> **Provided information**
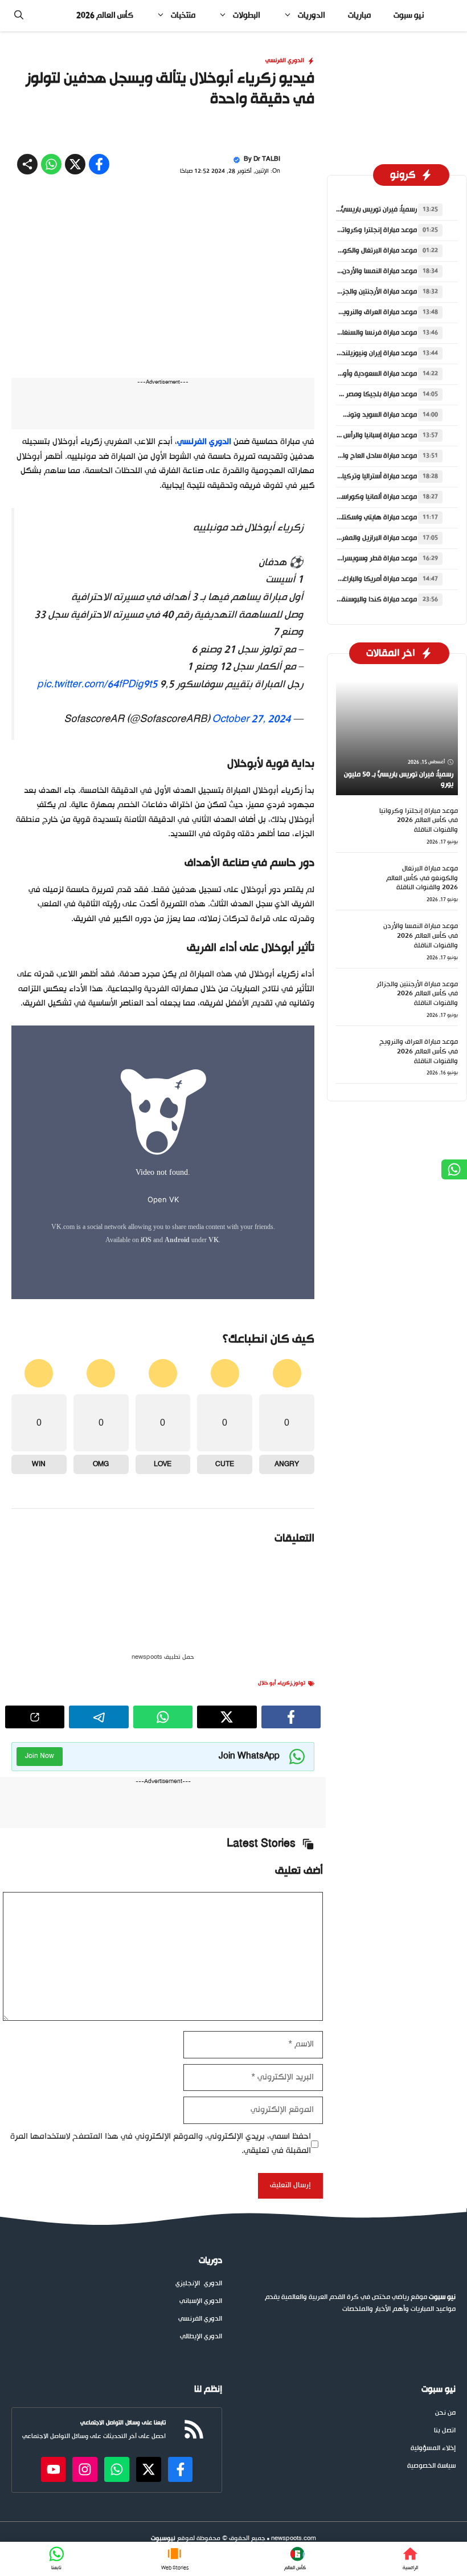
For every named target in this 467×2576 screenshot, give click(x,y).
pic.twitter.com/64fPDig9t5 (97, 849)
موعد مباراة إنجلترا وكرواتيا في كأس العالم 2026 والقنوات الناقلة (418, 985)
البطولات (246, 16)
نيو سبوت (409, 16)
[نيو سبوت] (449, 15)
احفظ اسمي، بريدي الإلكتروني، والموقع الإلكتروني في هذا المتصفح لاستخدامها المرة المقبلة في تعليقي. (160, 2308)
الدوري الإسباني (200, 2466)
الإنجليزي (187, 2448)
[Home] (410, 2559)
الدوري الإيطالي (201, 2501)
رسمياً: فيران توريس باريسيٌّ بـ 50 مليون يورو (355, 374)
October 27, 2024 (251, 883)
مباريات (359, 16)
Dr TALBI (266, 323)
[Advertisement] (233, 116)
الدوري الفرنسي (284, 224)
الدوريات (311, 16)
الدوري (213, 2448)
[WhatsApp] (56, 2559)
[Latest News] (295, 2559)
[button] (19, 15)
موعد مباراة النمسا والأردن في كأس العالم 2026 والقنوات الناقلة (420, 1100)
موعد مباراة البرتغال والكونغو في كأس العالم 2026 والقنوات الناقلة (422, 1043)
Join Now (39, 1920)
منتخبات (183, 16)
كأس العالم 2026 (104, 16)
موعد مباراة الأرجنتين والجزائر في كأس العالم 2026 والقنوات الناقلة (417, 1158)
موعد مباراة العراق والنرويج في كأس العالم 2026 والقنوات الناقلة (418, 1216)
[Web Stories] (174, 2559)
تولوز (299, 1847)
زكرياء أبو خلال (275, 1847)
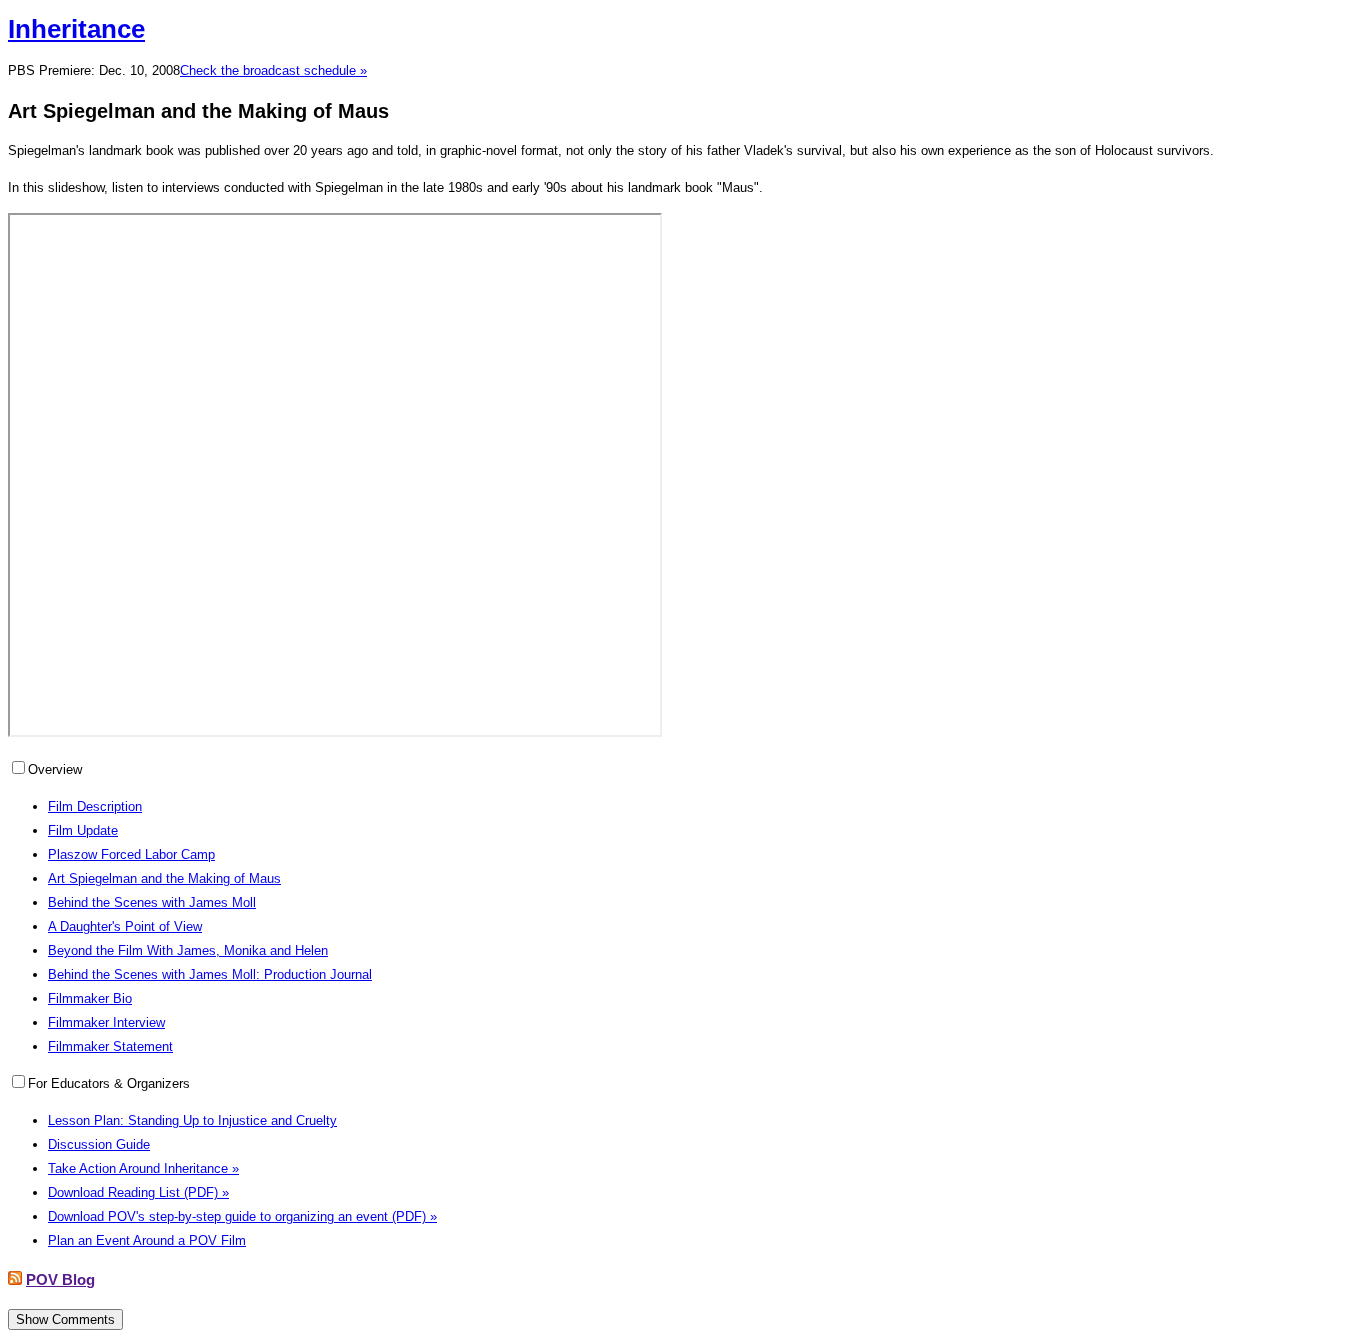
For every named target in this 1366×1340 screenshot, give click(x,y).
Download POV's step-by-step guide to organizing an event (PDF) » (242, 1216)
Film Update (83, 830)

> **Work order**
Extract exactly and only the lines above from the line containing "موعد مباراة الأرجنتين" through the line containing "زكرياء أبو خلال (275, 1847)", both end lines included.

> **Solution to this exercise**
موعد مباراة الأرجنتين والجزائر في كأس العالم 2026 والقنوات الناقلة (417, 1158)
موعد مباراة العراق والنرويج في كأس العالم 2026 والقنوات الناقلة (418, 1216)
[Web Stories] (174, 2559)
تولوز (299, 1847)
زكرياء أبو خلال (275, 1847)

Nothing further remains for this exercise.